**** Material shown
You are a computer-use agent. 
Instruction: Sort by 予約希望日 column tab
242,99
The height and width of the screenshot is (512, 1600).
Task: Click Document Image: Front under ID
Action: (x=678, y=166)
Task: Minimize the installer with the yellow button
********
Given request
Could you reproduce every one of the records above, character for character?

Complete output
You are a computer-use agent. 
Instruction: Sort by 予約希望日 column tab
242,99
The height and width of the screenshot is (512, 1600).
Task: Click Document Image: Front under ID
Action: (x=678, y=166)
Task: Minimize the installer with the yellow button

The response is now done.